Kath Dalmeny, co-author of the Food Commission report, commented: “Junk food and sugary drinks are supported by enormous advertising budgets that dwarf any attempt to educate children about healthy diets. Junk food advertisers know that children are especially susceptible to marketing messages. They target children as young as two years old with free toys, cartoon characters, gimmicky packaging and interactive websites to ensure that children pester their parents for the products.”
The findings will place further pressure on the Government to move to curtail the advertising of junk food to children and follows warnings that childhood obesity in the UK is reaching “epidemic levels” (see Advertisers To Block Ban On Advertising Food To Children).
Labour MP, Debra Shipley, recently tabled a Private Members Bill to ban food advertising to children, which gained the backing of a cross-party alliance of MPs, consumer groups and health advisors. The Bill ran out of time, but is expected to be proposed in the next parliamentary session (see Set Back For Plans To Ban Food Advertising To Children).
Advertising groups have inevitably lobbied against any moves to ban ads aimed at children, in much the same way they lobbied against the ban on cigarette advertising and current proposals to ban the advertising of alcohol (see Call For Ban On Alcohol Advertising Meets Stiff Opposition).
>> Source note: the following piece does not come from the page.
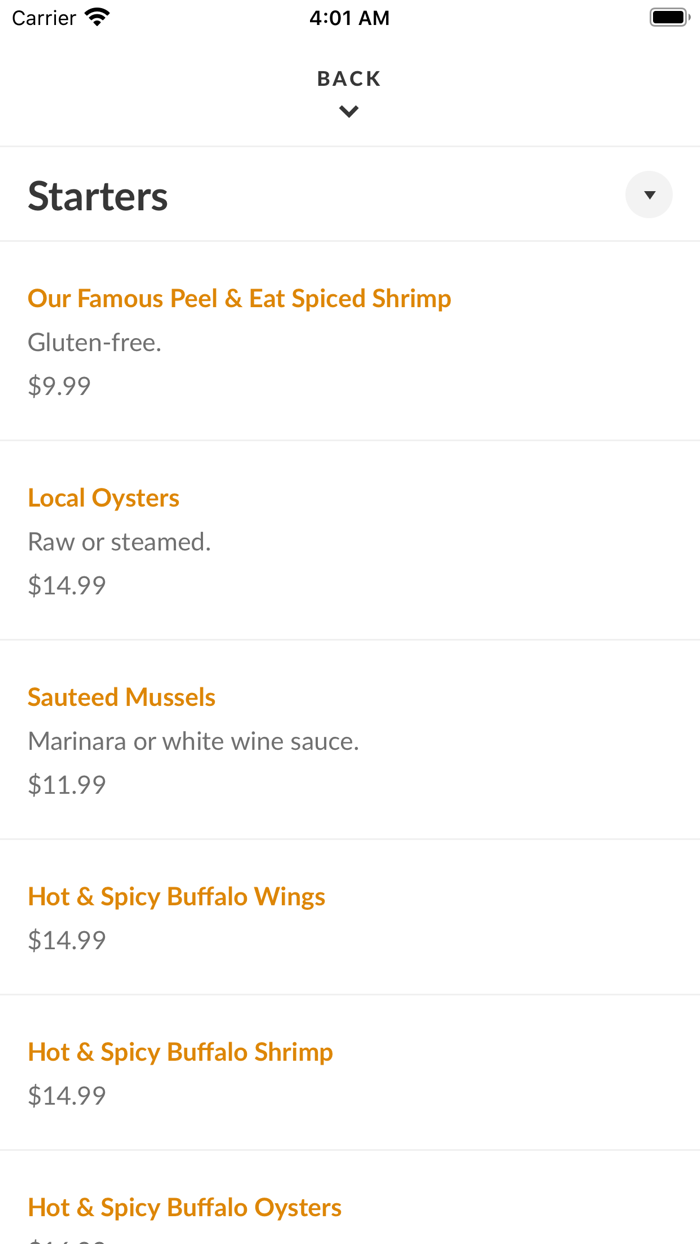
Task: Tap the battery indicator icon
Action: 664,15
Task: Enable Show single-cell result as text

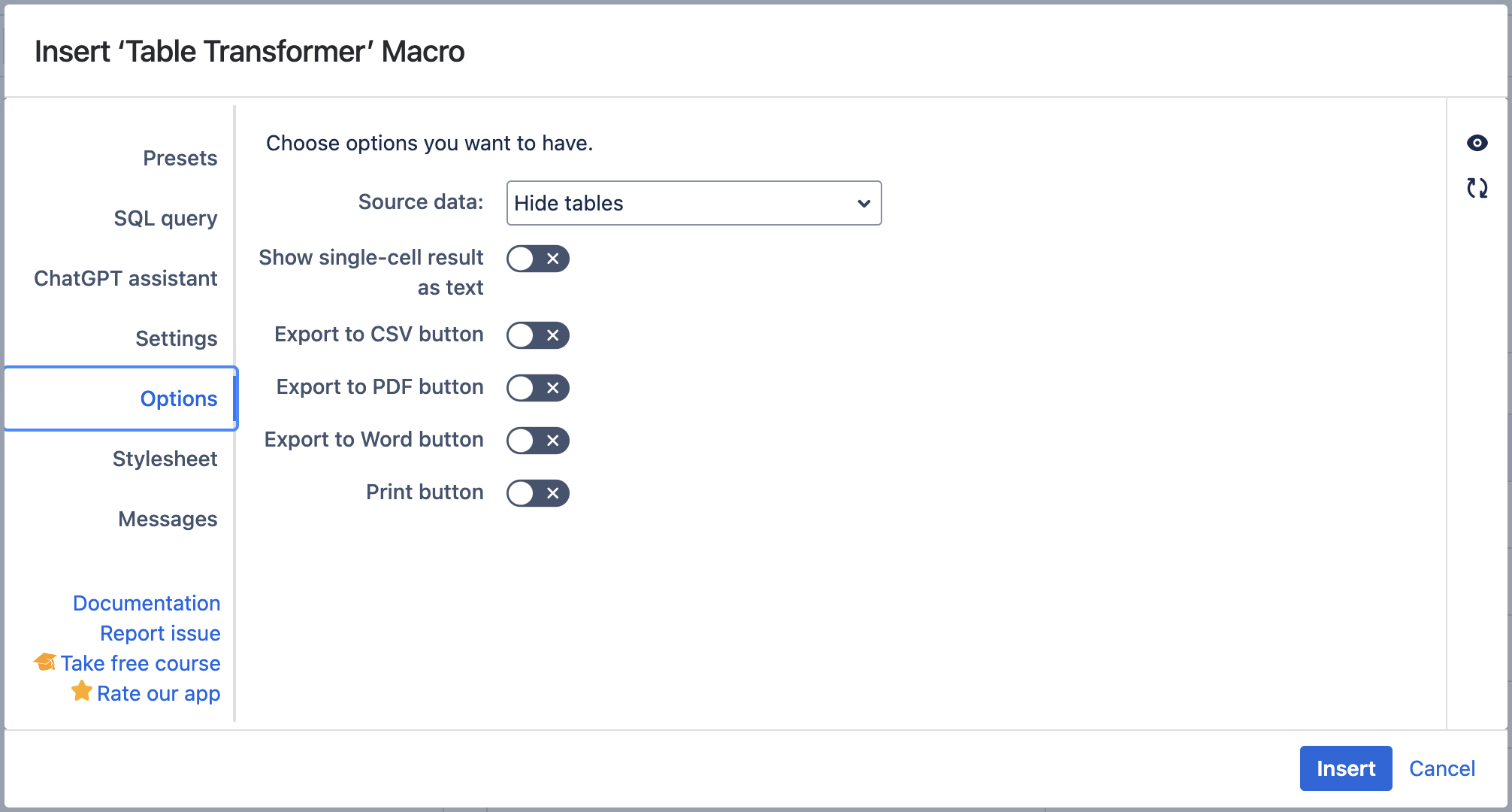Action: pyautogui.click(x=537, y=259)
Health groups and consumer activists have criticised the advertising industry for encouraging damaging habits amongst children, arguing they are being targeted by manufacturers as cynically as drug dealers target addicts.
Despite this pressure, the Government looks unwilling to budge on this issue with Culture Secretary, Tessa Jowell, claiming that the overall quality of children’s programming would fall as a result of decreasing ad revenues.
However, progress on the issue may be made from an unlikely source, leading investment bank JP Morgan and UBS Warburg have warned companies such as McDonalds that their share prices are at risk as their profits rely on selling fatty and sugary foods, which are likely to be the subject of future regulations.
The Food Commission recently criticised celebrities including David Beckham and Gary Lineker for advertising fast-food, confectionery and soft drinks (see Footballers Criticised For Junk Food Ads).